The main difference between Both subwoofers is the direction of the driver. Front-firing subwoofers deliver sound via the front of the cabinet. Down-firing subwoofers have drivers facing downward towards the floor.

Read on and find out which type of subwoofer is the best for your home theater. 

  Front-Firing Down-Firing
Driver Direction Points sideward Points down
Effect on Floor Surface Minimal High
Sag Minimal High
Driver Protection Minimal High
Sound Dispersal Similar to conventional speakers Pushes sound down

 

Many audiophiles continue to argue between front-firing vs. down-firing subwoofers. Although most of them say front-firing subwoofers are better, many also go for down-firing subwoofers.

Subwoofer Design

The sound from front-firing subwoofers comes from one side of the opening of the cabinet with the driver facing outward.

The driver of down-firing subwoofers points down across the whole of the subwoofer cabinet.

In general, the design of down-firing subwoofers has more advantages than the design of front-firing subwoofers.

Different sets of ears have varying speaker preferences. Listen intently to the sound produced by Both subwoofers before choosing the one that sounds better to you.

Driver Direction

A speaker driver is inside the subwoofer cabinet including a frame, cone, magnet, and coil assembly. The cone vibrates to produce sound waves in the air.

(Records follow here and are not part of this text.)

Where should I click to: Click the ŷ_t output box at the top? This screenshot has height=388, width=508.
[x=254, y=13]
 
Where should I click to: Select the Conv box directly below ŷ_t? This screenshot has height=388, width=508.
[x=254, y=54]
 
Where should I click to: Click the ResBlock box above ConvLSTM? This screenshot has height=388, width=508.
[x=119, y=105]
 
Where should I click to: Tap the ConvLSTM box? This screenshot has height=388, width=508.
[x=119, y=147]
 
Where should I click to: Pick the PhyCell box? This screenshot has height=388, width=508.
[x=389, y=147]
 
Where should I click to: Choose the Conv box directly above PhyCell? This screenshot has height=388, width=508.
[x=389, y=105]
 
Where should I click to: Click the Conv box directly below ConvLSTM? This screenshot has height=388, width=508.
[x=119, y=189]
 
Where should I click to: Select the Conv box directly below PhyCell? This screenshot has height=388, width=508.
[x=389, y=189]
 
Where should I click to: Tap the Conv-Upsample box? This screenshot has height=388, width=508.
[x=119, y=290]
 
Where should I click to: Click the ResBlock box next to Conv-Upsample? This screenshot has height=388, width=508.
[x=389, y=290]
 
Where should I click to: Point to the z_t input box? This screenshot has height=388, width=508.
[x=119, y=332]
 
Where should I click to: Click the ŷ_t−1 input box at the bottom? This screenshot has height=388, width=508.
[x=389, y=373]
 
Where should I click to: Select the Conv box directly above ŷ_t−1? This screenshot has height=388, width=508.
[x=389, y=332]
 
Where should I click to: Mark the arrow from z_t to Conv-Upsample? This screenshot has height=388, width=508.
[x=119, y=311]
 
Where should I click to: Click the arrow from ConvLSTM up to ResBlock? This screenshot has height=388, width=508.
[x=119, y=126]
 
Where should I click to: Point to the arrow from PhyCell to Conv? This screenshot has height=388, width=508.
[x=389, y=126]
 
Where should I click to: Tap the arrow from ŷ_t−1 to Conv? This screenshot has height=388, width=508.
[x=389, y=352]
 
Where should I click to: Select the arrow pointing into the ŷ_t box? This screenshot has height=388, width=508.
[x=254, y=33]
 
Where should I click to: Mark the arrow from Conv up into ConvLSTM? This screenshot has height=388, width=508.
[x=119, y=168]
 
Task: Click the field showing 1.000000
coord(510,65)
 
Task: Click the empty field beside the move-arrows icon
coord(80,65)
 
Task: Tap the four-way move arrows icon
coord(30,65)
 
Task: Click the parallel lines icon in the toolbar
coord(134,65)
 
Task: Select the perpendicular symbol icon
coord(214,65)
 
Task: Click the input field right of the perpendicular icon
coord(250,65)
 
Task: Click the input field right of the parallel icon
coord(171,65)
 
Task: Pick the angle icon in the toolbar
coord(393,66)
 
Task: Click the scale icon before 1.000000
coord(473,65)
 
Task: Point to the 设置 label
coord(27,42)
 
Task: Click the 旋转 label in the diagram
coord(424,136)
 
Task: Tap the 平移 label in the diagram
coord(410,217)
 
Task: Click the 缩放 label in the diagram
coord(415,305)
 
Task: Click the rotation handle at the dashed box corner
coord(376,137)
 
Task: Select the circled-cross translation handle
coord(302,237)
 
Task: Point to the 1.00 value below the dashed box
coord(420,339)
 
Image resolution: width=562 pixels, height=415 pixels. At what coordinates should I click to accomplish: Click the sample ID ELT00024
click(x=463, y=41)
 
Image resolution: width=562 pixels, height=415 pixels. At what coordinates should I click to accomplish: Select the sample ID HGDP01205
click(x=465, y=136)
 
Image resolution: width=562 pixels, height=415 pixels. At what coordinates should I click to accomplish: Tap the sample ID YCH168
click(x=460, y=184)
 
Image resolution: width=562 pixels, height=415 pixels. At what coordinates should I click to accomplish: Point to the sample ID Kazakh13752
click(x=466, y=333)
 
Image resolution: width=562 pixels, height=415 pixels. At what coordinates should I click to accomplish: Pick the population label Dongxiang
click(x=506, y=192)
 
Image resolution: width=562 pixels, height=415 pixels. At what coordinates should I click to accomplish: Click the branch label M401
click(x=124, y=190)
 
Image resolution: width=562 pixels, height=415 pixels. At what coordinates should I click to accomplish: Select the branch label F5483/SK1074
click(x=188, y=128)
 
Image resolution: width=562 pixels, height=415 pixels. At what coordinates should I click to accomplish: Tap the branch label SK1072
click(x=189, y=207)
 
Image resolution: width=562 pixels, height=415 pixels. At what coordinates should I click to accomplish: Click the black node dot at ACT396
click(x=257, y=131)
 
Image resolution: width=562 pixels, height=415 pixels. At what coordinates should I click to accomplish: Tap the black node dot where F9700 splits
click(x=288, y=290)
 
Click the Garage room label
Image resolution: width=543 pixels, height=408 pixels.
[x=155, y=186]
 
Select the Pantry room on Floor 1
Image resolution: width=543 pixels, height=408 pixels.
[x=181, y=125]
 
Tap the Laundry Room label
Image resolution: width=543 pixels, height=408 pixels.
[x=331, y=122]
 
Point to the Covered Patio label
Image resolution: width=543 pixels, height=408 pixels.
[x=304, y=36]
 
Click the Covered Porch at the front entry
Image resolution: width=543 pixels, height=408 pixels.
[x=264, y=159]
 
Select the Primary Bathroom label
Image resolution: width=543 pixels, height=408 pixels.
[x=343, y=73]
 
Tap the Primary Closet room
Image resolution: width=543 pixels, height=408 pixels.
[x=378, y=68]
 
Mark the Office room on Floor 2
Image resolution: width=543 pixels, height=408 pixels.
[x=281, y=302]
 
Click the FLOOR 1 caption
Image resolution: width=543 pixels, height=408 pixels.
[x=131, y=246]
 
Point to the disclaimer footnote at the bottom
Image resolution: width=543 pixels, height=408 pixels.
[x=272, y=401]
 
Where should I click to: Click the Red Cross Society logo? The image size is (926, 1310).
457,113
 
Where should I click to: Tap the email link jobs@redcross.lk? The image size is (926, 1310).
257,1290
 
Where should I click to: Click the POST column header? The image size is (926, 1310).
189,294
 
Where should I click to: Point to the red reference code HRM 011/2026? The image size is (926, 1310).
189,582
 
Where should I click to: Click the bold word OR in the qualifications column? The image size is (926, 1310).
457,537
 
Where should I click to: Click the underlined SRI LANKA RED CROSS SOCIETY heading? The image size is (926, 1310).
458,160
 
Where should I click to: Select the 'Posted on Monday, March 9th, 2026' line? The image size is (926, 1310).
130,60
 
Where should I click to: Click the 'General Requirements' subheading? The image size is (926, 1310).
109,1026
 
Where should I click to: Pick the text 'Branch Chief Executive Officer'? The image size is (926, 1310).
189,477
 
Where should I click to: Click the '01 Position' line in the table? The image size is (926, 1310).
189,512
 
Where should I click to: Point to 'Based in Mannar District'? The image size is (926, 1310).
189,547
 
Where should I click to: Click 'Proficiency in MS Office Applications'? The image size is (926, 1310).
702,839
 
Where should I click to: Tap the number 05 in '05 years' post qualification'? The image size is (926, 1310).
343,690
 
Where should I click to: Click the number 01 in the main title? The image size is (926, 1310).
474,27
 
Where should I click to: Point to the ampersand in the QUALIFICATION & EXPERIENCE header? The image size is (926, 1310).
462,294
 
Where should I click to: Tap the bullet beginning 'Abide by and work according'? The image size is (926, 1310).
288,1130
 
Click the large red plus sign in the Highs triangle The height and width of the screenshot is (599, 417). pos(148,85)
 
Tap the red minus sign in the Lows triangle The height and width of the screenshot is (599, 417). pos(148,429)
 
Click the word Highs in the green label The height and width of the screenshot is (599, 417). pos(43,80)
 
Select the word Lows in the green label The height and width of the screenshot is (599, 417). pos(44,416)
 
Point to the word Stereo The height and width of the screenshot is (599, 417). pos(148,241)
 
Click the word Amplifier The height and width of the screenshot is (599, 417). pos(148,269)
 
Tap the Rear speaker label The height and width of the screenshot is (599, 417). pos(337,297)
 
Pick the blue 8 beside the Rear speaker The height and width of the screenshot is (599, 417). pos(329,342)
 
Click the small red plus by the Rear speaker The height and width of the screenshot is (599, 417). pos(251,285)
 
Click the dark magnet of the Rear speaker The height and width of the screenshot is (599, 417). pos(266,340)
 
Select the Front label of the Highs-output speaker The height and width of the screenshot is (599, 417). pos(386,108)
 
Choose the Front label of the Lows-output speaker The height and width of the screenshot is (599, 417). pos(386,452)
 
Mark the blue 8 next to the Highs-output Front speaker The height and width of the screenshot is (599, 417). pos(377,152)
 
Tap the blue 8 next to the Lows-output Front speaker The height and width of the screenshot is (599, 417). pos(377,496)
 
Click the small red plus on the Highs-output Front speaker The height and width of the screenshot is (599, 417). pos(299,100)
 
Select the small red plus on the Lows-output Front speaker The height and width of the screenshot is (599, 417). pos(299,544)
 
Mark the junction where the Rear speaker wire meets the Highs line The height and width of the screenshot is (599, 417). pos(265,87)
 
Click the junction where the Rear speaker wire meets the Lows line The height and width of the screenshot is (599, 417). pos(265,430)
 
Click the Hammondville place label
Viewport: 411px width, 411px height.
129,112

Front-firing subwoofers utilize a mounted speaker to reproduce sound from the front or side of the subwoofer cabinet.

Down-firing subwoofers utilize a mounted speaker to reproduce sound downward in the direction of the floor.

Effect on Floor Surface

The floor tends to absorb low sound frequencies when produced by down-firing subwoofers. It also is less directional. Front-firing subwoofers deliver sound from the front or side without hitting the floor.

Sag

Gravity affects the sag of down-firing subwoofers because of their pointing downward design. Front-firing subwoofers only have minimal sag because the driver points sideward thus not affected too much by gravity.

Driver Protection

Driver protection of down-firing subwoofers is higher because of the driver not facing outward. Thus, drivers are more protected in down-firing subwoofers. High driver protection is needed to reduce the impact of bumps on the driver that may be caused by kids or pets in your home theater room.

Sound Dispersal

Front-firing subwoofers deliver sound just as conventional speakers do. Since they reproduce sound from the side or front, they can be wall-mounted. These subwoofers produce more accurate sound. Sound is directly emitted towards the listener.

Down-firing subwoofers push sound downward and are therefore not directed to the listener. This can be advantageous since low-frequency sounds can be difficult for the ears. To lessen the impact, you can place the subwoofer anywhere in the room and still get the same sound effect.

Many argue that since there is no need for the large woofer of the subwoofer to face the listener directly (front-firing subwoofers), it does not need to be positioned in the front of the cabinet.

The subwoofer can be placed on the bottom (sown-firing subwoofers) allowing the floor to resonate the surface for a more intensified bass sound.

When watching a thriller and you feel a rumble in your chest when something explodes, that is very well achieved by a down-firing subwoofer. This is the reason many home theaters opt for down-firing subwoofers. Down-firing subwoofers also are less likely to form standing waves.

Conclusion

As a general rule, many suggest you use front-firing subwoofers to direct the bass directly to you. Many also suggest that if you are position subwoofers in a corner or wall, you need to go for down-firing subwoofers as it will distribute the bass more evenly throughout your home theater room.

Many experts say though that front-firing vs. down-firing subwoofers designs are very similar. The differences are too minimal and barely audible. It is thus recommended that you listen very well to the sound produced by these subwoofers and choose which works best for your home theater. You also need to take into consideration the quality of the cabinet and the drivers.